There’s no one making movies quite like Lanthimos, as his world view is ever-so-slightly askew from what other filmmakers seem to be doing. So when he meets up with a genre with strict conventions, such as the corset costume drama, Lanthimos’ instinct is to blow them up with an anarchic approach that takes on other traditional costume dramas (such as the current “Mary Queen of Scots”) and cuts them off at the knees.
Of course, “The Favourite,” with its emphasis on three very different women, could never work unless it was properly cast. And is it ever here!
The first thing you do is hire two Academy Award winners as the rivals.
Weitz’s Sarah is sharply defined by the complexity of the character. Her consort brings the same nose-to-the-grindstone approach to wooing Queen Anne as she does to planning a battle, and those tactics have brought her abundant success. The only drawback to her diligent approach to remaining the favourite is that it keeps her from seeing the interloper (Abigail) who is coming up fast on the outside.

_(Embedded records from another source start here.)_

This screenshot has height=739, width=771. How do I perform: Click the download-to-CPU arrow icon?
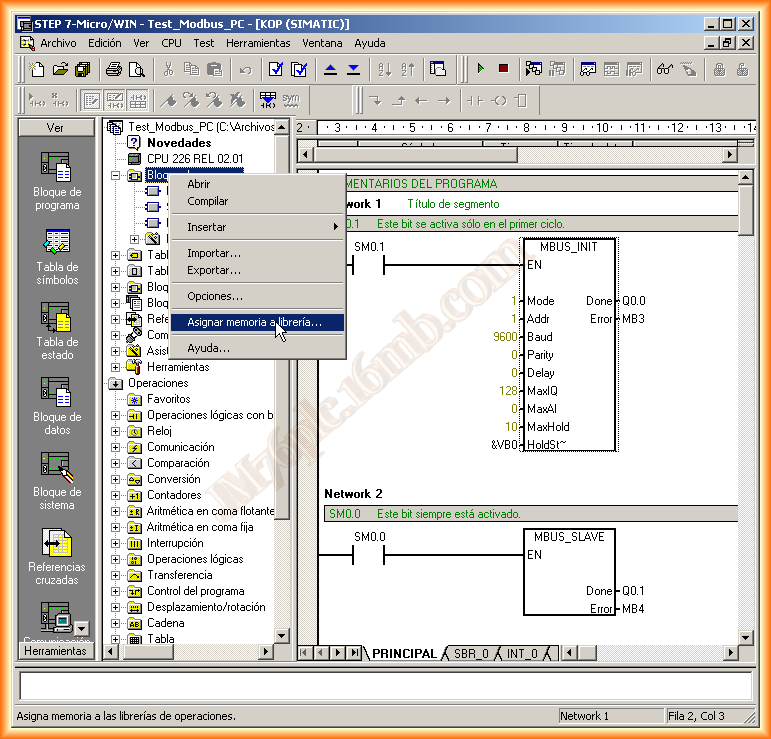point(353,69)
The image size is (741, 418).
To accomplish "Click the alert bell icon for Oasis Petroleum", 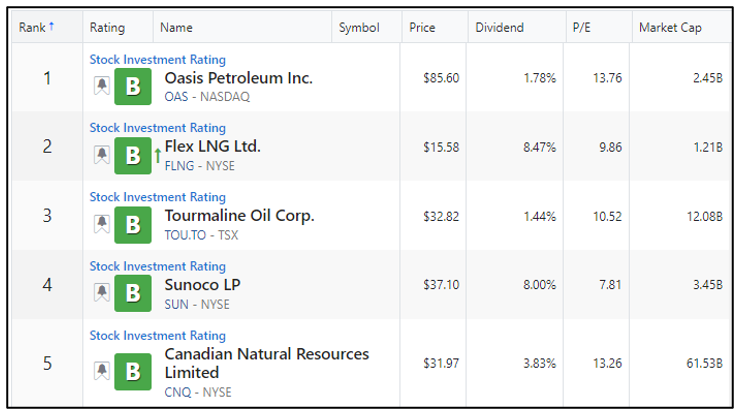I will (x=102, y=85).
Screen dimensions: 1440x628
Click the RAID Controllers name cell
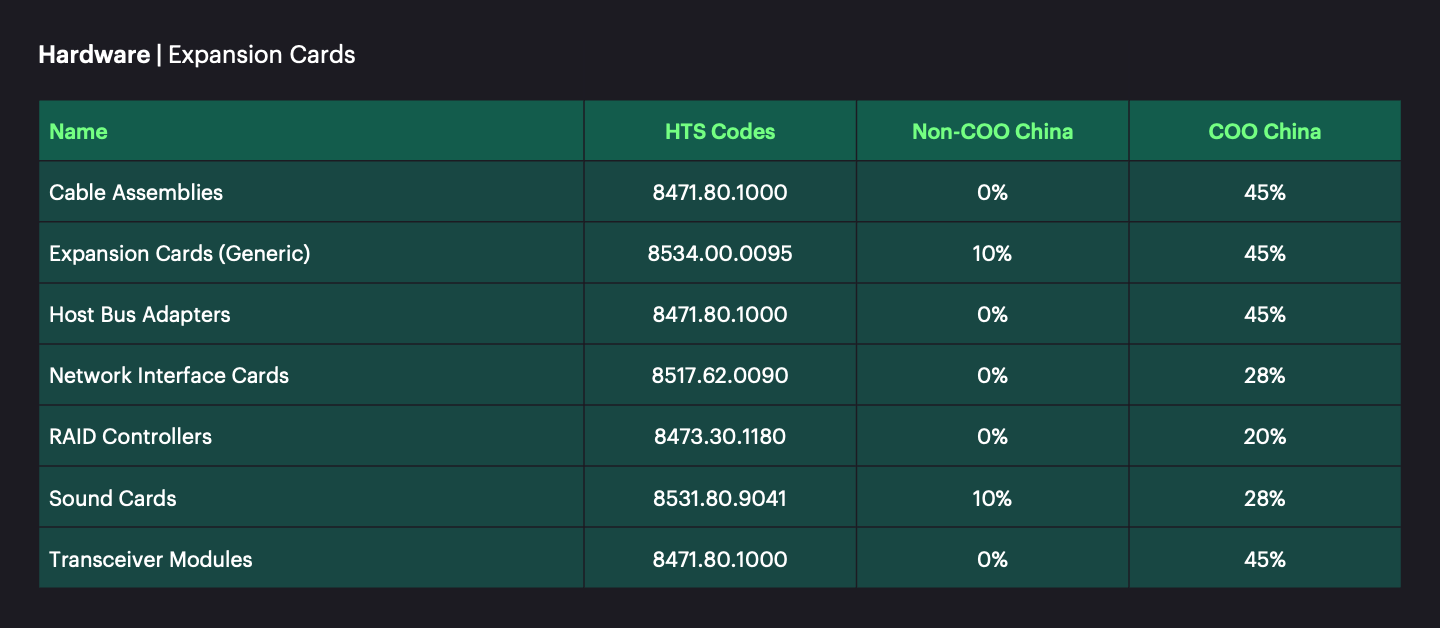(x=131, y=436)
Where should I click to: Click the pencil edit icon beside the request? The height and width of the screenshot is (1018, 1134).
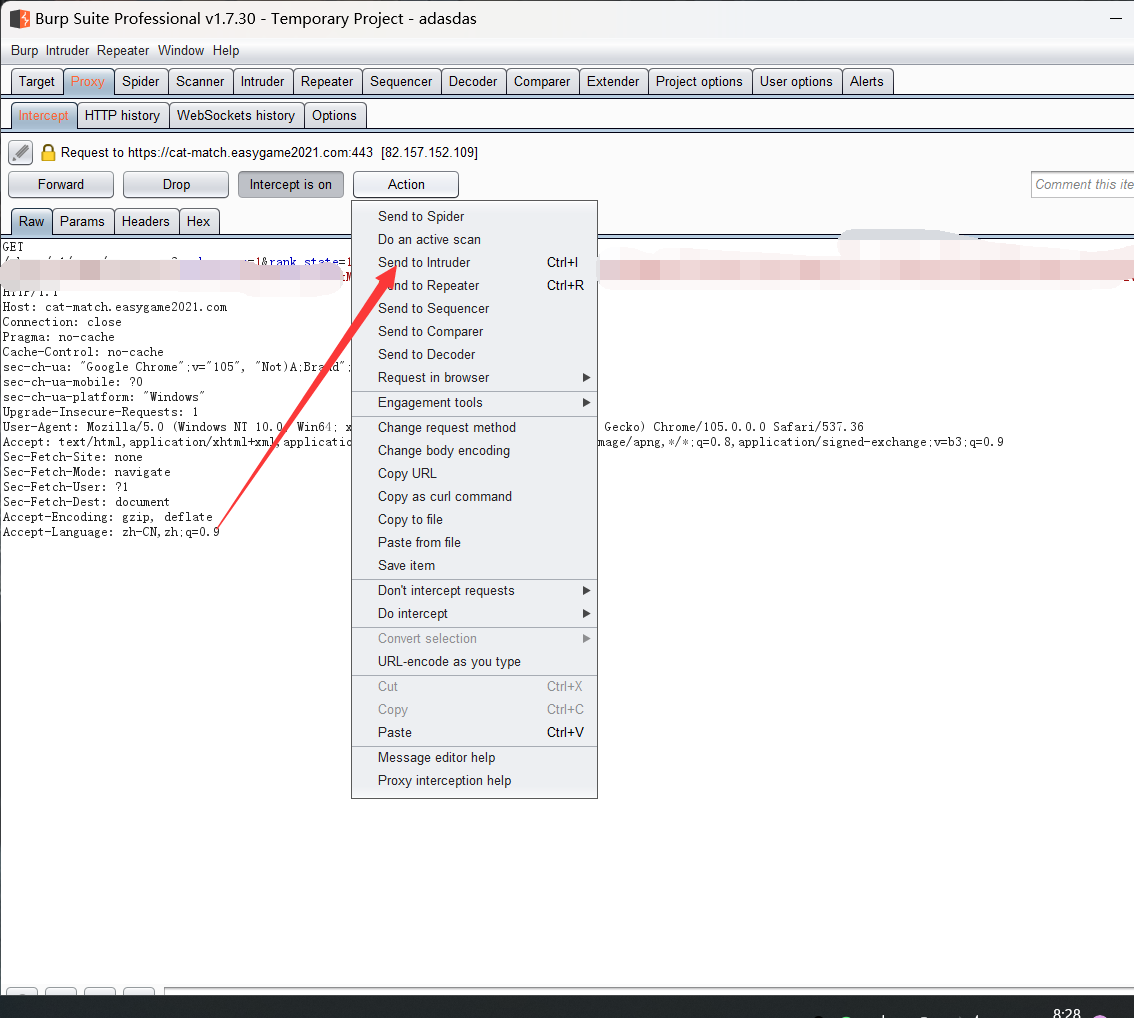21,152
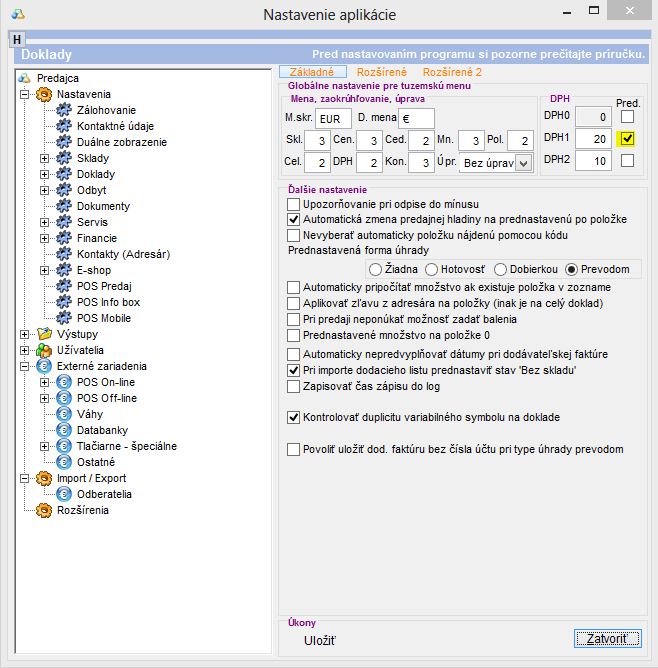Click Uložiť to save settings
The height and width of the screenshot is (668, 658).
point(320,639)
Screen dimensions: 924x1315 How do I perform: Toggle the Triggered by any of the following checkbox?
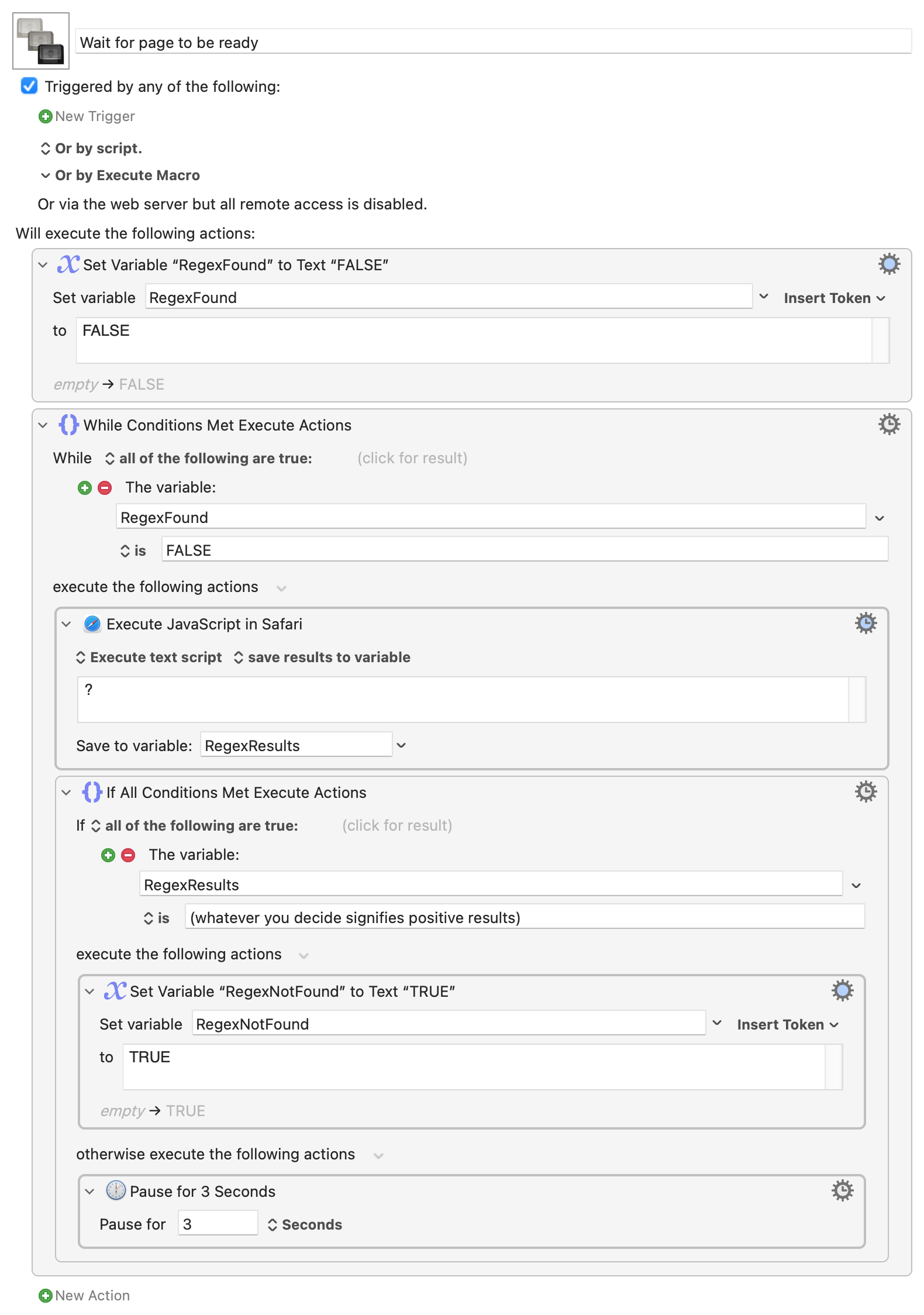[x=29, y=86]
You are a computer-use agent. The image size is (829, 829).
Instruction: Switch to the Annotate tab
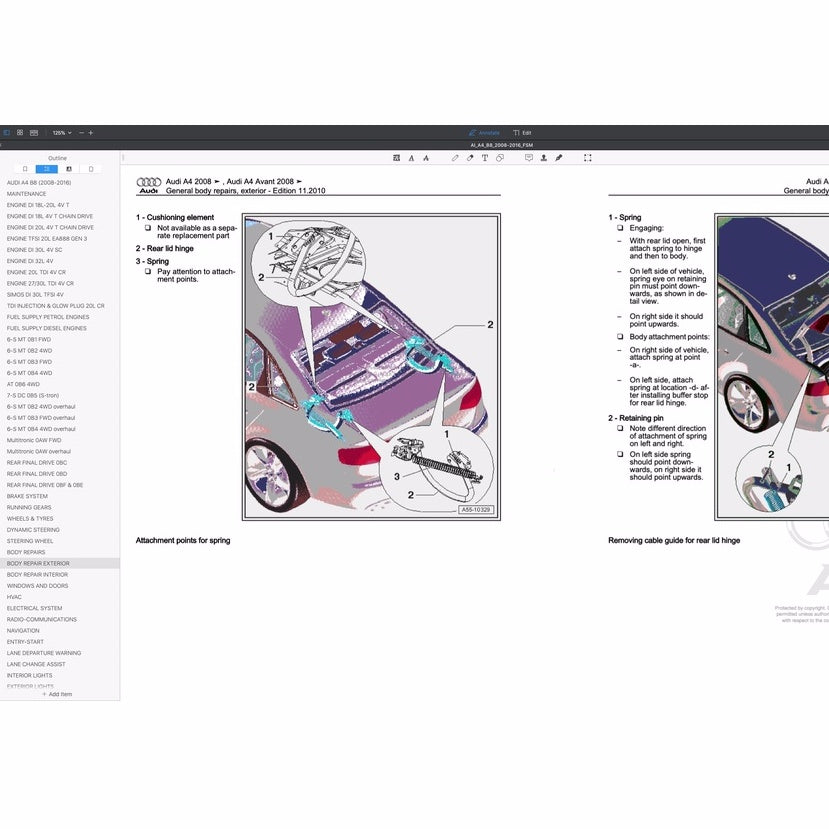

With an English accent that is flawless to my untrained ears, Stone portrays Abigail as somewhat of an outsider, utilizing the survival skills that helped her get through her earlier life that allows her to claw her way up the royal ladder to become one of Queen Anne’s most loyal confidants. Or is she? Both women are sensational and will likely show up as Oscar nominees.
The big question is who to cast in the key role as Queen Anne? Lanthimos rolled the dice and came up with a winner in esteemed British actress Olivia Colman, who will soon replace Claire Foy as the elder Queen Elizabeth in Netflix’s “The Crown.” The role of Queen Anne is like walking a tightrope, with appearing dotty at one moment and then fearlessly flexing one’s regal power the next. Colman rises to the challenge magnificently in one of the year’s truly great performances.
My only quibble with the film is that the plot dictates that Weisz’s Sarah be absent from the story through some of Act 3, and since the crackling tension that drives her scenes with both Colman and Stone provide some of the film’s most exciting moments, that drama is missed when her character is away.
Still, the shifts in tone (sometimes even within a scene) can be breathtaking in their audacity. For example, an intensely dramatic moment may be happening in the foreground while the Queen’s 17 rabbits scamper about in the background. You can’t help but laugh at the sight, but when you learn just why Queen Anne has exactly seventeen rabbits, suddenly the laughs begin to catch in your throat.
“The Favourite” has a funny yet gripping storyline that is both unexpected and outrageous, and it’s a film that’s not to be missed.